After Michael Cohen’s testimony, impeachment is all but inevitable.
The persistent skepticism that has surrounded President Trump’s legal travails arose again toward the end of February when news reports claimed that special counsel Robert Mueller would soon finish his final report. If Mueller was almost done, the thinking went, he couldn’t have much more. The chances of anything touching Trump directly started to appear lower than the nearly two-year investigation’s ending with a whimper.
Michael Cohen’s testimony before the House Oversight Committee all but destroyed that presumption. Trump’s former attorney and fixer alleged not only systematic criminality by his former boss but deep culpability in the Russia scandal itself. In the wake of that hearing, it seems inevitable that Trump will face impeachment in the House (though, given his party’s continued loyalty and the need to obtain the votes of 67 senators, probably not removal). In fact, future historians will likely consider Cohen’s testimony the first hearing in the process.

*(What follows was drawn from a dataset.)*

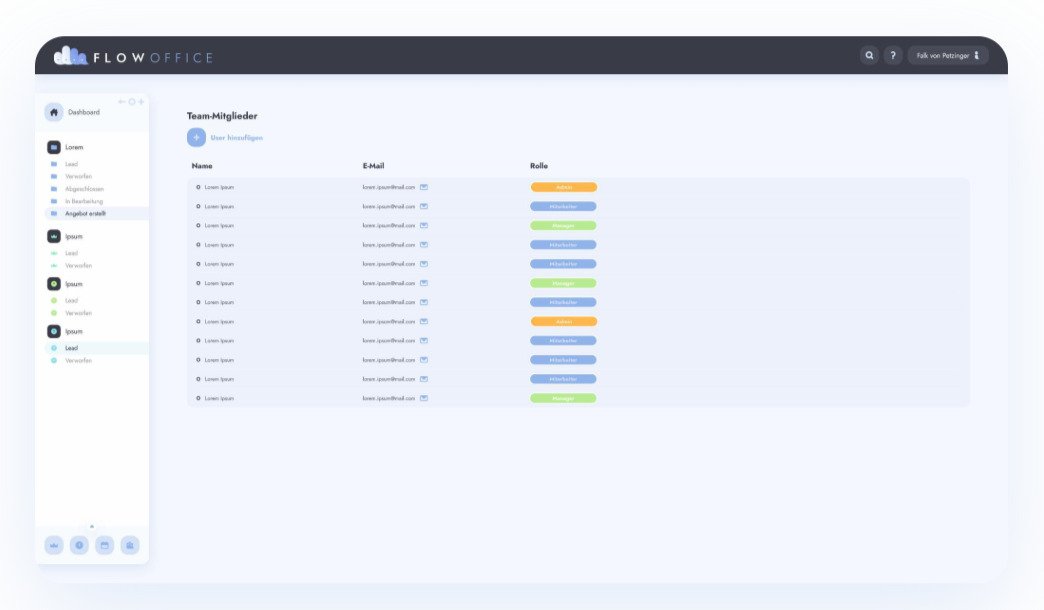The height and width of the screenshot is (610, 1044).
Task: Open the Falk von Petzinger user menu
Action: (947, 56)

Cohen’s opening statement reviewed many of Trump’s familiar degeneracies. He is casually racist and habitually criminal, gleefully refusing to pay his contractors and arranging petty scams like using his charitable foundation for self-enrichment. Cohen also produced evidence, in the form of signed checks, that Trump violated campaign-finance law by reimbursing Cohen for payments to Stormy Daniels during the race. Trump signed one of those checks in 2017, as a sitting president. And, incidentally, by signing a Trump Organization check, he broke his promise not to involve himself in any business activities while in office. All of this made for spectacular television, even if Cohen’s explanation of his motivations was self-serving and disingenuous. (The real reason he flipped is simple, amoral, and obvious: He had no choice.)